这些 metadata 是后续 retry、故障分类和人工排查的主要依据。`task_id` 标识一次 Conductor attempt；`logical_task_key` 标识同一个 workflow step，因此 retry attempt 会共享同一个 logical key。

## Attempt fence

Perago 在两个位置检查 attempt fence：

| 位置 | 目的 |
| --- | --- |
| task body 和 post guardrails 之后、stage 之前 | 避免已经失效的 attempt 上传和提交 staging workspace。 |
| stage 之后、publish 之前 | 避免已经失效的 attempt 推进目标 branch。 |

fresh attempt 必须仍满足：

- `status == "IN_PROGRESS"`。
- `workflow_instance_id` 与已 poll 到的 attempt 一致。
- `task_id` 与已 poll 到的 attempt 一致。
- `retry_count` 与已 poll 到的 attempt 一致。

任一检查失败都会变成普通 `FAILED` result。若 staging 已经创建，runtime 会先尝试清理 staging branch；本机 attempt-local workspace 也会被清理。

## Publish fence

publish fence 决定当前 attempt 是否还能推进目标 branch。当前 MVP 接受两种状态：

| 状态 | 行为 |
| --- | --- |
| 目标 branch head 仍等于 input `workspace.ref` | 直接以 input ref 作为 publish base。 |
| 目标 branch 只被同一个 `perago.logical_task_key` 的提交推进 | 允许从 current head 继续发布，并记录 `perago.supersedes`。 |

runtime 判断第二种状态时，会从目标 branch 当前 head 沿 first-parent history 读取到 input `workspace.ref` 为止的 commit range，并把这段 range 交给 publish fence 分类。只检查 current head 的 metadata 不足以证明中间提交也属于同一个 logical task；如果这段 range 中任何 commit 缺少 `perago.logical_task_key` 或 key 不匹配，runtime 都会 fail closed。

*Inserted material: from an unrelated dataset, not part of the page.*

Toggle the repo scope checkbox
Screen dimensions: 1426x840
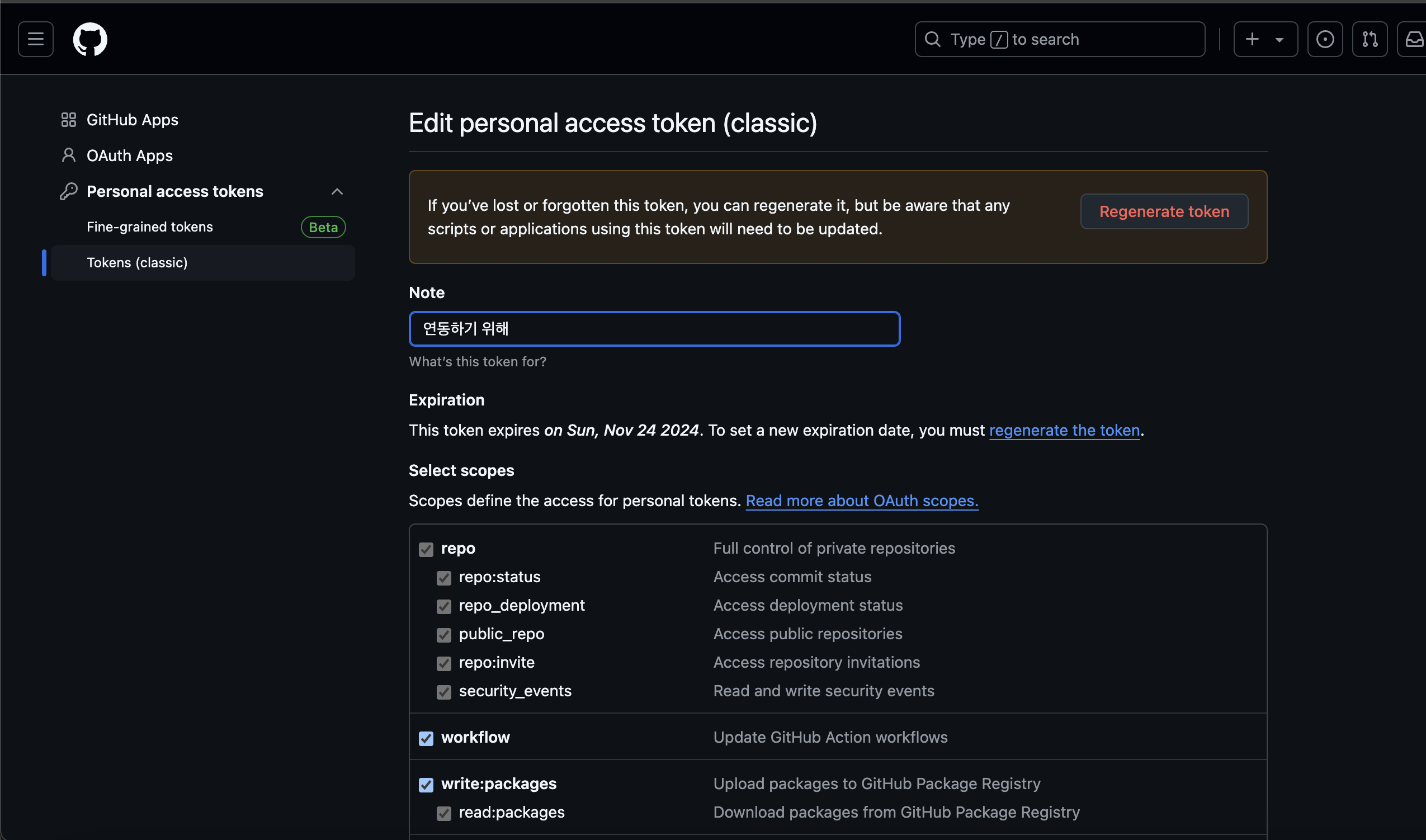(x=426, y=549)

这段扫描最多读取 1024 个 first-parent commits。超过上限会触发 `PublishFenceError`，错误文本包含 `advanced beyond supported publish range`；如果 first-parent history 中已经找不到 input `workspace.ref`，错误文本包含 `no longer contains workspace input ref`。这两个情况都表示 runtime 无法可靠分类 target branch advancement，因此当前 attempt 返回 `FAILED`。

其他 branch advancement 会触发 `PublishFenceError`，attempt 返回 `FAILED`。Perago 不会发布 workspace output，也不会把失败 attempt 的本机 workspace 作为下一次 retry 的输入。

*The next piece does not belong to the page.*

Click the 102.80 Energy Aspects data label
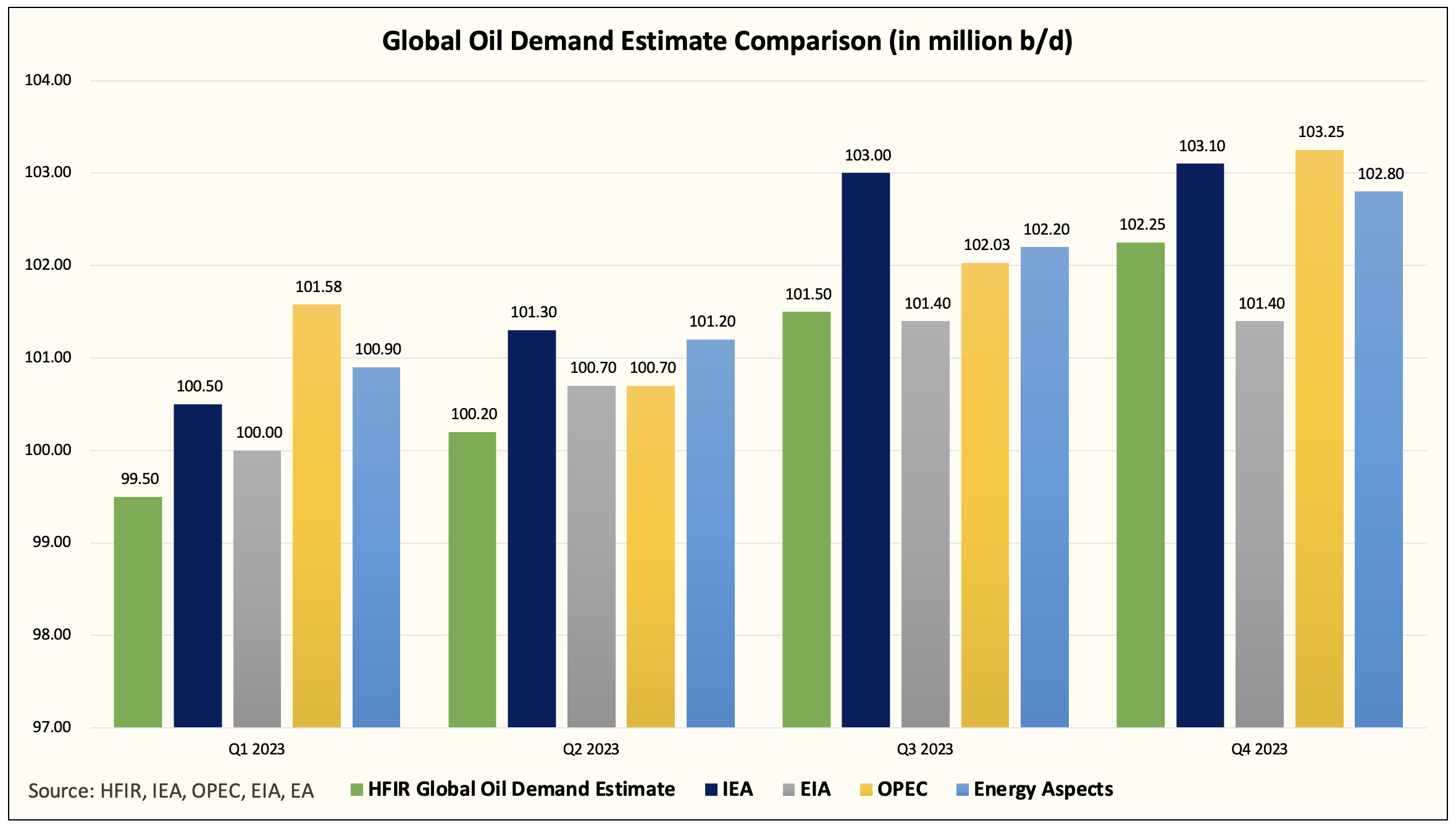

这个 fence 是 client-side soft fence。它能在 merge 前发现 branch 已被其他 workflow step 或非 Perago 写入推进，但它不是 LakeFS server-side compare-and-swap，也不是 exactly-once publication 证明。

## Cancel

Perago 没有用户可见的 cancel hook。runtime 的 cancel 行为是清理内部状态：

| 对象 | 何时清理 | 失败影响 |
| --- | --- | --- |
| staging branch | staging 创建后，无论 publish 成功、publish 失败还是第二次 attempt fence 失败，都会尝试删除。 | 只记录 `failed to clean staging workspace`，不覆盖原始 task result。 |
| attempt-local workspace | workspace 目录创建后，无论 attempt 成功或失败，都会尝试删除。 | 只记录 cleanup 错误，不覆盖原始 task result。 |

如果 LakeFS merge 已经成功，cleanup 失败不会回滚目标 branch。Perago 不从 LakeFS metadata 恢复 Conductor completion，也不补发旧 attempt 的 result；当 publish 成功但 completion 未上报时，整体交给 Conductor timeout/fail/retry 处理。LakeFS staging branch 在异常路径允许残留；后续 execution 使用唯一 staging branch，不会复用残留 branch。

## 故障分类

| 阶段 | 典型原因 | Result | 是否发布 workspace output |
| --- | --- | --- | --- |
| input validation | input shape 错误、workspace 模型无效 | `FAILED` | 否 |
| download | LakeFS ref 不存在、连接失败、本机写入失败 | `FAILED` | 否 |
| pre guardrails | 输入 workspace 不满足 task 文件契约 | `FAILED_WITH_TERMINAL_ERROR` | 否 |
| task body | 用户函数抛异常、result 模型校验失败 | `FAILED` | 否 |
| post guardrails | 输出文件形状不满足 task 契约 | `FAILED` | 否 |
| first attempt fence | attempt 已不再是当前 in-progress attempt | `FAILED` | 否 |
| stage | symlink、删除/上传/commit 失败 | `FAILED` | 否 |
| second attempt fence | stage 后 attempt 失效 | `FAILED` | 否 |
| publish fence / merge | branch 被无关提交推进、merge 失败或超时 | `FAILED` | 否 |
| staging cleanup | staging branch 删除失败 | 保留原始 result | 保留原始 result |
| local cleanup | 本机 workspace 删除失败 | 保留原始 result | 保留原始 result |

`FAILED_WITH_TERMINAL_ERROR` 目前只用于 pre guardrail 这类上游输入 workspace 契约错误。post guardrail、stale attempt 和 publish 失败都是普通 `FAILED`，由 Conductor 按 TaskDef retry 策略处理。

## 运维边界

MVP 的 workspace publication 依赖这些运行时假设：

- Conductor lease/heartbeat 必须覆盖 task body、stage、publish、cleanup 和 result update。
- `PublishBudget` 应来自真实 LakeFS merge 观测值和安全边界，用来约束 merge timeout 与 Conductor completion timeout。
- 不要把 LakeFS merge 与 Conductor completion 当成单个事务。publish 成功但 completion 未上报时，Perago 不做 workflow recovery。
- 如果 runtime 无法判断当前 attempt 是否仍可发布，应 fail closed，让 Conductor 按 timeout/fail/retry 策略处理。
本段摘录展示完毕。